Using the model#
With the model trained, it can be used to label the tokens of an ingredient sentence with one of the following labels:
QTY
UNIT
NAME
SIZE
PREP
COMMENT
PUNC
The general process is like so
p = PreProcessor(input_sentence)
tagger = pycrfsuite.Tagger()
tagger.open(model_file)
labels_pred = tagger.tag(p.sentence_features())
The tagger returns a list of labels the same length as the list of sentence tokens. For example, consider the sentence 3/4 cup (170g) heavy cream:
>>> p = PreProcessor("3/4 cup (170g) heavy cream")
>>> p.tokenized_sentence
['0.75', 'cup', '(', '170', 'g', ')', 'heavy', 'cream']
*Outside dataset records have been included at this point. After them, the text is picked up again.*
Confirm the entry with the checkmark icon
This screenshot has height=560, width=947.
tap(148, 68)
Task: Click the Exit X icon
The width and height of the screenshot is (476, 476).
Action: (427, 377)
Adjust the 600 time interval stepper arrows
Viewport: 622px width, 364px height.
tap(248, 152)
>>> tagger.tag(p.sentence_features())
['QTY', 'UNIT', 'COMMENT', 'QTY', 'UNIT', 'COMMENT', 'NAME', 'NAME']
A confidence score can be calculated for each label too
>>>[tagger.marginal(label, i) for i, label in enumerate(labels)]
[0.99969..., 0.9991524..., 0.997019..., 0.907705..., 0.910985..., 0.962122..., 0.998440...,
0.996780...]
The confidence score is a value between 0 and 1 which represents the model’s belief that a given label is correct. The sum of the scores for all labels for a given token is equal to 1.